Upper Gastrointestinal Surgery Unit

CANCER OF THE STOMACH

Most gastric tumors are adenocarcinomas, i. e. cancerous lesions developed from the mucosal glands of the stomach.

The surgical technique that has been reported to achieve the best results in terms of cure is gastrectomy combined with the removal of all the potentially invaded lymph nodes in the upper abdomen as described by Japanese surgical teams out of which the one of K. Maruyama at the National Cancer Center, Tokyo.

This technique we call  Skeletonizing en-bloc Gastrectomy  has been used in our Unit for years.

  

Digestive continuity after total gastrectomy is restored using a 60-cm jejunal segment

The chance at a long-term favorable outcome in those patients in whom this skeletonizing en-bloc gastrectomy is feasible (e.i. no distant metastases detected before or during the operation, no diffuse neoplastic spread detected during the operation) are the followings:

   
  • Normal lymph nodes in the resected specimen:
    75% survival rate 5 years after the operation.
  • Fewer than 5 invaded lymph nodes in the resected specimen:
    62 % survival rate 5 years after the operation.
  • 5 or more than 5 invaded lymph nodes in the resected specimen:
    39 % survival rate 5 years after the operation.

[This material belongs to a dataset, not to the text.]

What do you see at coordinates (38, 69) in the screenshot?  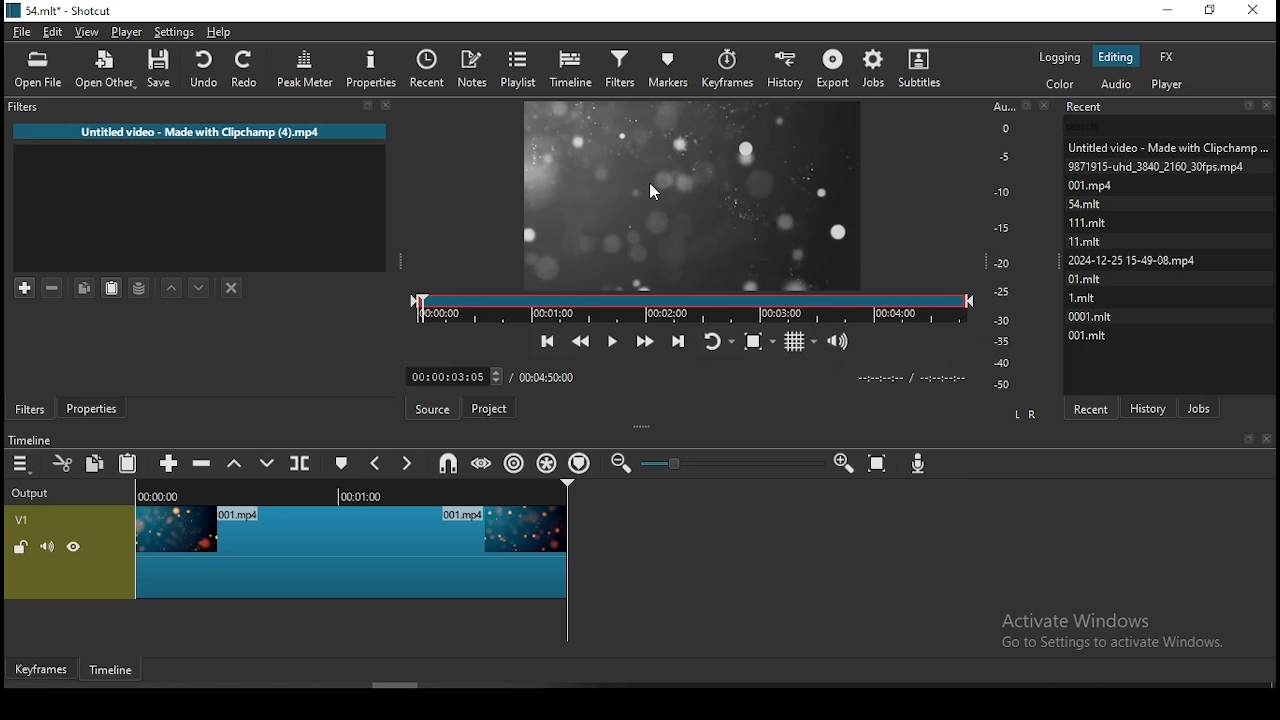 I see `open file` at bounding box center [38, 69]. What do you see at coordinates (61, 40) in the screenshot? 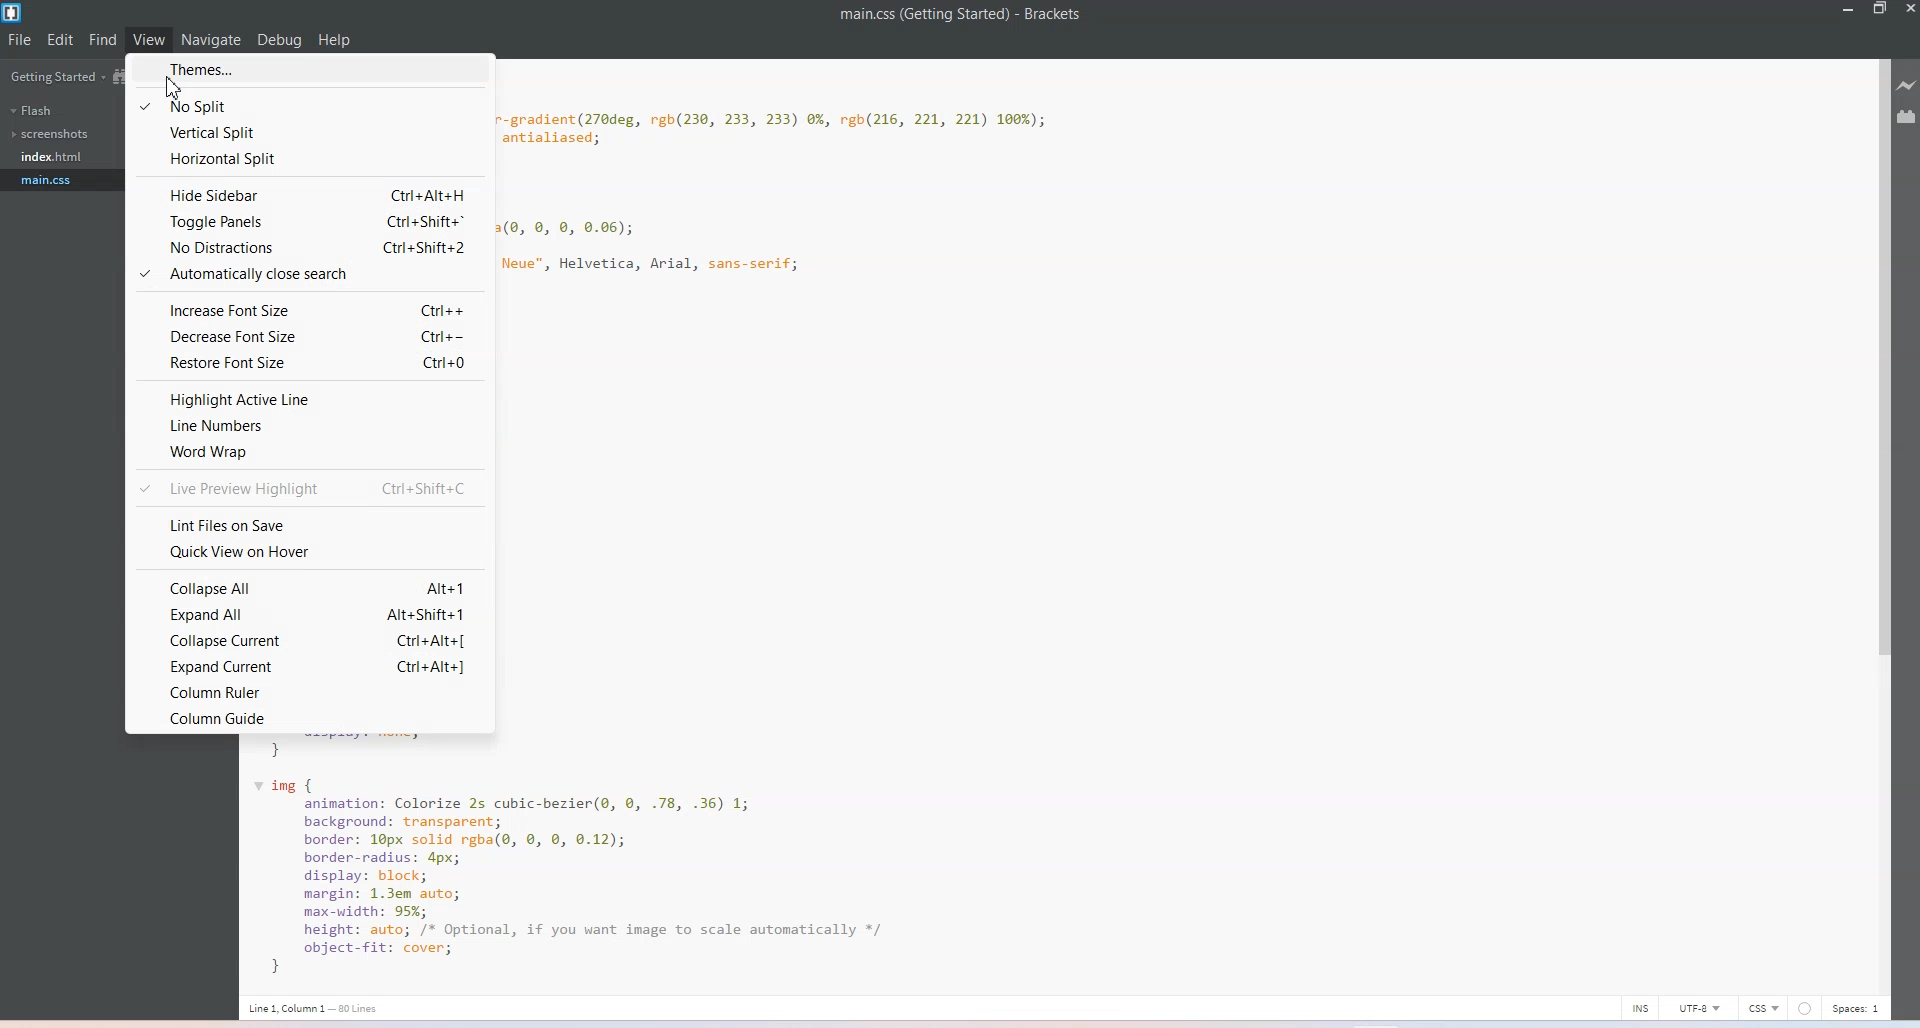
I see `Edit` at bounding box center [61, 40].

In patients who are not eligible for this procedure, treatment may consist of a more limited resection (surgical or endoscopic), radio-chemotherapy, and/or laparoscopic hyperthermic chemotherapy.

Each clinical case is discussed at a bi-monthlymultidisciplinary meeting gathering surgeons, medical gastro-enterologists, radiotherapists, medical oncologists, radiologists, anaesthesiologists, intensive care physicians and histo-pathologists in order to provide each patient with the most relevant treatment.